#### [What you should do]
Please give an exact copy of every line from the one holding "The width and height of the screenshot is (1794, 1223)." through the final line of the records below.
==== Data excerpts ====
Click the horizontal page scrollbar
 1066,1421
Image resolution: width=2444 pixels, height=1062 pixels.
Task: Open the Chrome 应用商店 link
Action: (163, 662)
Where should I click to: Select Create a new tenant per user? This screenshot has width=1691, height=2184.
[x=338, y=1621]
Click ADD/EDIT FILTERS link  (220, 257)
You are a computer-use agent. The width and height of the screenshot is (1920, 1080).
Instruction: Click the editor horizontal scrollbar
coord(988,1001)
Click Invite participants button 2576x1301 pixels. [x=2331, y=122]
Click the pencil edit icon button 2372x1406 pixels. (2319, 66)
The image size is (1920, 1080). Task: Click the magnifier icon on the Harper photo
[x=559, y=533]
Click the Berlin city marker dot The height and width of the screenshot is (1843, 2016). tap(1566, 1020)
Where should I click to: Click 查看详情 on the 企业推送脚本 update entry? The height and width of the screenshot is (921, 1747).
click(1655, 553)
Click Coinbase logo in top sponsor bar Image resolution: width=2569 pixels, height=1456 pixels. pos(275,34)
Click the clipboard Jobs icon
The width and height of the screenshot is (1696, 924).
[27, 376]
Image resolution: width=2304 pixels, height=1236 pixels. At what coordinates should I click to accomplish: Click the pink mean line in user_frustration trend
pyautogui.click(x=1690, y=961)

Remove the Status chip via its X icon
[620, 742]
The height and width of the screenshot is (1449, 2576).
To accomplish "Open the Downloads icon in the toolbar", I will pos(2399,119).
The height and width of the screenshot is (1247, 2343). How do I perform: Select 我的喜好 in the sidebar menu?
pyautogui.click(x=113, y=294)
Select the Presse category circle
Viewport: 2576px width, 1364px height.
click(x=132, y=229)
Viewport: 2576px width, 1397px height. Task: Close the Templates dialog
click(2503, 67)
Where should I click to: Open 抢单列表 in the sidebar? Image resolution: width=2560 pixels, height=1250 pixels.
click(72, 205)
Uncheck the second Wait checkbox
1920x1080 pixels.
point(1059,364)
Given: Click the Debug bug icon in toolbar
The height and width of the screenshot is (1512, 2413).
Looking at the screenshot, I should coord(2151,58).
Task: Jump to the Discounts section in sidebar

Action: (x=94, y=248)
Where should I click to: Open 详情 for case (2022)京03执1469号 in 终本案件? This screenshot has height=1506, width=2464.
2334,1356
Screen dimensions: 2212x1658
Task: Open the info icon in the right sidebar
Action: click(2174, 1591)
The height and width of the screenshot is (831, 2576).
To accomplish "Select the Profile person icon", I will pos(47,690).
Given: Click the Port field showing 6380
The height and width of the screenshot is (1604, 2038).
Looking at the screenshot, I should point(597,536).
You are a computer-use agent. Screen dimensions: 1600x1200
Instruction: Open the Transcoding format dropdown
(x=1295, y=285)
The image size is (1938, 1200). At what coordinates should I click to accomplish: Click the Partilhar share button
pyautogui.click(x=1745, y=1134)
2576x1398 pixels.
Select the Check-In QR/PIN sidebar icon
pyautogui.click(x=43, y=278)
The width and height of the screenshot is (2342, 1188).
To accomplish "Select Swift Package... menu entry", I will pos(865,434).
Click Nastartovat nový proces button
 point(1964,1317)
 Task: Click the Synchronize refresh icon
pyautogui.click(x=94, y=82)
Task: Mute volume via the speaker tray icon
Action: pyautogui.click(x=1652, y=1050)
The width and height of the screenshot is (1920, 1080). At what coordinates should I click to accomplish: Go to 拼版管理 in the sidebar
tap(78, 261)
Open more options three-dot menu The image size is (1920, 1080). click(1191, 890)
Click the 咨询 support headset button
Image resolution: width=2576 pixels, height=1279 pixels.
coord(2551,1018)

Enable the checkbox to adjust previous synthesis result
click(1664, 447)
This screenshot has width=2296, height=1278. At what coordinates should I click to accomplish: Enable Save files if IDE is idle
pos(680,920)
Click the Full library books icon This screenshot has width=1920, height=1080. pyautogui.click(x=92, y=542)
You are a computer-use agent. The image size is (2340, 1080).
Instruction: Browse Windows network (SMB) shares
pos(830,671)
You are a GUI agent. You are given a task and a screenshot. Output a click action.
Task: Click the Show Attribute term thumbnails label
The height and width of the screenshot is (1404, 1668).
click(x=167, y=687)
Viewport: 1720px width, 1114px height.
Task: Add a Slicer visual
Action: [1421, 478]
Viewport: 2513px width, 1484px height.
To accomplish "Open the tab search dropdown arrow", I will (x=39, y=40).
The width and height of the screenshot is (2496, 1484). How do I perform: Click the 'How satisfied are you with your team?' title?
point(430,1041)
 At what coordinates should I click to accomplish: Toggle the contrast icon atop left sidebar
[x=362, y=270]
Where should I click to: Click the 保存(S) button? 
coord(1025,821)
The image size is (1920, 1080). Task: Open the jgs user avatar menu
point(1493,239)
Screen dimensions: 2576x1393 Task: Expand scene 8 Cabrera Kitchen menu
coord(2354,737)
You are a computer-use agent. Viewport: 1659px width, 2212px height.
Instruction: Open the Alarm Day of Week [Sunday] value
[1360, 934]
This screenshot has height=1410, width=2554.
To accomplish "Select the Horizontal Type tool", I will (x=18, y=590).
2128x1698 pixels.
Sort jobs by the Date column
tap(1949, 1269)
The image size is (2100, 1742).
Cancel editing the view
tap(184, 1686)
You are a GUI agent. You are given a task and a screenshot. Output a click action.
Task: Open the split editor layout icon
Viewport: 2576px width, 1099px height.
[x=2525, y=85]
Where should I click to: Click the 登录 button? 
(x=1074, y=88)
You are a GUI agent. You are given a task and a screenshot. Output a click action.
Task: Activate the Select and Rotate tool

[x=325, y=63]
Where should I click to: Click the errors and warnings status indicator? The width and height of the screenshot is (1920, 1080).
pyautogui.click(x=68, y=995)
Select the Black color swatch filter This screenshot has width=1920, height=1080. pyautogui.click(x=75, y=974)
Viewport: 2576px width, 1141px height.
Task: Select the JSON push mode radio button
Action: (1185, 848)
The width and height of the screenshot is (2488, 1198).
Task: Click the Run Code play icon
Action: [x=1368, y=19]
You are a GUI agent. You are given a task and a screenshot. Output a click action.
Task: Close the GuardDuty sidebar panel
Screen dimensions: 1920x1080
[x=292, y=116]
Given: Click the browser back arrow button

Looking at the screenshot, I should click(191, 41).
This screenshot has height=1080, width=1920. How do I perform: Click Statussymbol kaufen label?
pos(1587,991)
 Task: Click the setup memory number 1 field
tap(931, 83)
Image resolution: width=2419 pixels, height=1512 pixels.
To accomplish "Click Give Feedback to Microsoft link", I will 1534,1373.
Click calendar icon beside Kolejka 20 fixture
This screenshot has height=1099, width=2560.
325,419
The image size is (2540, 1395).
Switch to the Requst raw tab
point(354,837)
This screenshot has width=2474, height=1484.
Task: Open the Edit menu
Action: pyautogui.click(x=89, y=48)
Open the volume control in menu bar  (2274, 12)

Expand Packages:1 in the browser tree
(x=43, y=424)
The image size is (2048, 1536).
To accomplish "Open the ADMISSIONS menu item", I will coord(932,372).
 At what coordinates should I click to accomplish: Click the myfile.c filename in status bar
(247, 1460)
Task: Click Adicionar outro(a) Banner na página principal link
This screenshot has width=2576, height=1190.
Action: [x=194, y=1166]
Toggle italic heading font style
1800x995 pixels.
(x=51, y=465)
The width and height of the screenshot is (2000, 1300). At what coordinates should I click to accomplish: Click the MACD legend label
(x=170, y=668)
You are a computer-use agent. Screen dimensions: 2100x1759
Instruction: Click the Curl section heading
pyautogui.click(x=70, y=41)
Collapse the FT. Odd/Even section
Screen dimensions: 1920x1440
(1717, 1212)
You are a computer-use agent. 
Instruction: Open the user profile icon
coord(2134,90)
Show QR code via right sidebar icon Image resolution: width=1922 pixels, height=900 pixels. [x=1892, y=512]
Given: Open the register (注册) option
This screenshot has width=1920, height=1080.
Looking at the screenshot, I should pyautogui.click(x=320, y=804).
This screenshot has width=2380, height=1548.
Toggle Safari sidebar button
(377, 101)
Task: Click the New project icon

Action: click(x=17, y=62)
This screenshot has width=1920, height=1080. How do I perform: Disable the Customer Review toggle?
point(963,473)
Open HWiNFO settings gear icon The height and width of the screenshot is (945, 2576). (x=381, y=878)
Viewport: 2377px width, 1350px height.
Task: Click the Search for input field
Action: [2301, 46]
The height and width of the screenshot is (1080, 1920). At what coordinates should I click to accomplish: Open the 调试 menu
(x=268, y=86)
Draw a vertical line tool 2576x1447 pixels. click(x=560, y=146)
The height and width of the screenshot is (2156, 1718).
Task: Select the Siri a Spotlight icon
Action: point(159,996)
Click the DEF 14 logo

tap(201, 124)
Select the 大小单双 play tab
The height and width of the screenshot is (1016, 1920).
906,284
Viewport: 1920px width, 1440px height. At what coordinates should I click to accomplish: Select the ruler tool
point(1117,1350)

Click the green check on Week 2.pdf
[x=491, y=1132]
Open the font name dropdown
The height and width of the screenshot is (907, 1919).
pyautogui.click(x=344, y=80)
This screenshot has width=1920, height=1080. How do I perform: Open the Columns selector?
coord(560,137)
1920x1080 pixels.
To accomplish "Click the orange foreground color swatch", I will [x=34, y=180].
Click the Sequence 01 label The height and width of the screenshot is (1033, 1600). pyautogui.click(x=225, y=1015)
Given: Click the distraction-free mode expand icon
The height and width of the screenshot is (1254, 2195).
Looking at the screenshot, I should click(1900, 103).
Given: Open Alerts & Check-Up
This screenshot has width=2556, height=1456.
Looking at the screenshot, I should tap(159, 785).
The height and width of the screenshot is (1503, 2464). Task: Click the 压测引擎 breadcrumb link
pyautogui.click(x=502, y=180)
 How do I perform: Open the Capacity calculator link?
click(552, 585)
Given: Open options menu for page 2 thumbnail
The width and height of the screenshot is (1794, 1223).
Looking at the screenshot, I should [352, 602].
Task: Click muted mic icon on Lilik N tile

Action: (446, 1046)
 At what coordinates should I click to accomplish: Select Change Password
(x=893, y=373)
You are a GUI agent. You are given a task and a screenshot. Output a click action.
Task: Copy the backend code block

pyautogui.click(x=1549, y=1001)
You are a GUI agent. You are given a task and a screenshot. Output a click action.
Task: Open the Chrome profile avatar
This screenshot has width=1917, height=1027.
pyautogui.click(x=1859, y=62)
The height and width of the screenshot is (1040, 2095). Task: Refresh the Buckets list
====
#### [Solution to this problem]
The width and height of the screenshot is (1794, 1223).
Looking at the screenshot, I should [352, 602].
Task: Click muted mic icon on Lilik N tile

Action: (446, 1046)
 At what coordinates should I click to accomplish: Select Change Password
(x=893, y=373)
You are a GUI agent. You are given a task and a screenshot. Output a click action.
Task: Copy the backend code block

pyautogui.click(x=1549, y=1001)
You are a GUI agent. You are given a task and a screenshot. Output a click action.
Task: Open the Chrome profile avatar
This screenshot has width=1917, height=1027.
pyautogui.click(x=1859, y=62)
The height and width of the screenshot is (1040, 2095). Task: Refresh the Buckets list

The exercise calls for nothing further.